§ **TASK GOAL**
Start at the line containing "The width and" and transcribe every line exactly through the end of the records below, and only those lines.

§ **ENTRIES SHOWN**
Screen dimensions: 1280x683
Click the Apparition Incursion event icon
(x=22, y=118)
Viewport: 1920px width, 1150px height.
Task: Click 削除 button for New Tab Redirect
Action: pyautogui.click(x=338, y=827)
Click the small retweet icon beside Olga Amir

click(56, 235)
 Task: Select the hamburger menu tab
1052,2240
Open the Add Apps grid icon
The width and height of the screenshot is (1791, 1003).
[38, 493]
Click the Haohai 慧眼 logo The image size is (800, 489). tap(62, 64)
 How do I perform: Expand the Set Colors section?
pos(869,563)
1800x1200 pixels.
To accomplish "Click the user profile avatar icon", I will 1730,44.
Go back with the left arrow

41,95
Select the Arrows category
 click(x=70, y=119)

§ **ANSWER SPACE**
The width and height of the screenshot is (1791, 1003).
[38, 493]
Click the Haohai 慧眼 logo The image size is (800, 489). tap(62, 64)
 How do I perform: Expand the Set Colors section?
pos(869,563)
1800x1200 pixels.
To accomplish "Click the user profile avatar icon", I will 1730,44.
Go back with the left arrow

41,95
Select the Arrows category
 click(x=70, y=119)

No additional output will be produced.